What makes this particular example so bad is Carson's extreme arrogance, and his inability to realistically analyze his own shortcomings. Like I said above, this wasn't an off the cuff response. This was a prepared speech that he had time to research. But he obviously either didn't do any research at all, or researched so poorly that he never corrected his own misconceptions. Even the parts where he mentions talking to scientists make you question his honesty or his intelligence, because there are answers to the questions he supposedly asked. So Carson either didn't talk to scientists, didn't understand their responses, or went in with a closed mind and wasn't engaged in an honest open dialog. I mean, for goodness sake, he thinks evolution predicts eyeballs must have poofed into existence with no precursors (a claim easily put to rest just by looking at living organisms), and that fossil shells on mountaintops are evidence of a global flood (has he never heard of plate tectonics?).

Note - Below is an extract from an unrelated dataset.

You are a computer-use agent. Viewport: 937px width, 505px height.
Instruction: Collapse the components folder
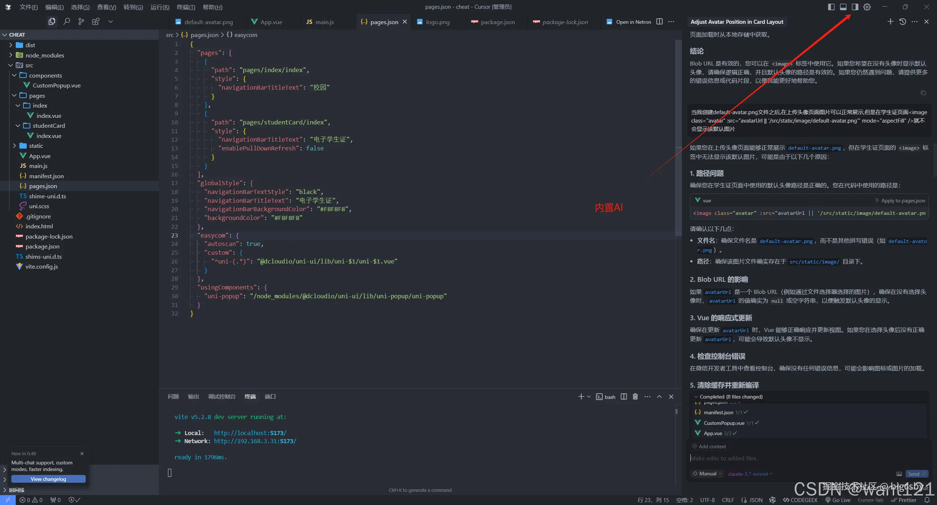[45, 75]
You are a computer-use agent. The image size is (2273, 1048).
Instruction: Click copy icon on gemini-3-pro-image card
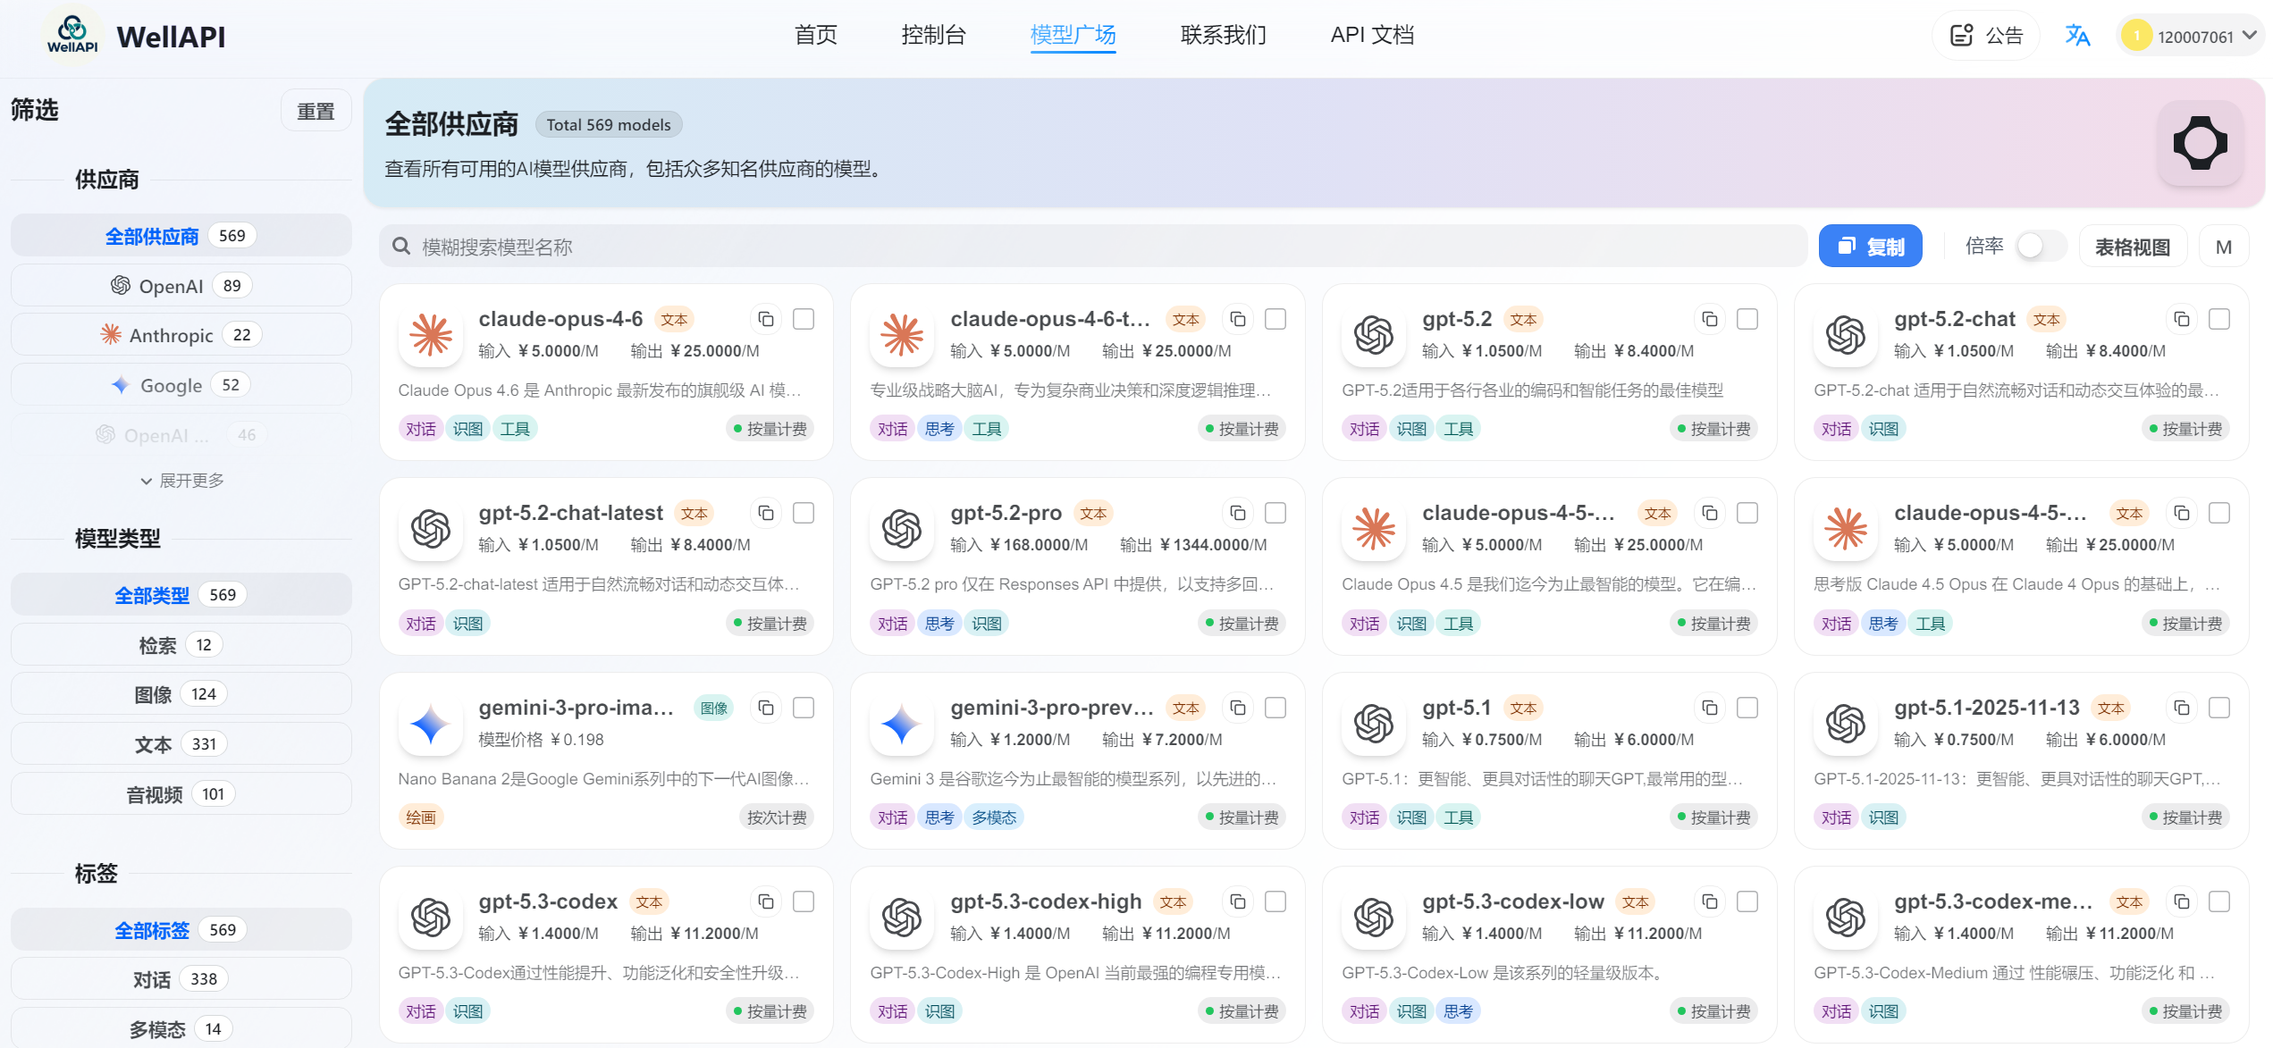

Most of us are ignorant about a whole range of issues, but we don't go around giving speeches about those issues. Yet Carson, despite his dreadful ignorance on evolution and cosmology, was still arrogant enough to give a 40 minute speech to an audience who trusted that he was knowledgeable on these topics. It just boggles the mind that Carson felt he was qualified to speak on topics about which he is so obviously completely ignorant. The fact that he was arrogant enough to do so, and that he was so clueless that he couldn't recognize his own incompetence, makes him completely unfit for consideration for the presidency.


* This type of ignorance is forgivable in most people as long as they're willing to learn about it once you point out their misunderstandings. Maybe they weren't the best of students when they were younger, maybe they'd been misled by authority figures over the evolution/creationism controversy, maybe their schools didn't cover evolution well for political/religious reasons. There are a whole host of reasons that most people might not understand evolution. However, I have higher expectations of presidential candidates than I do of 'most people'.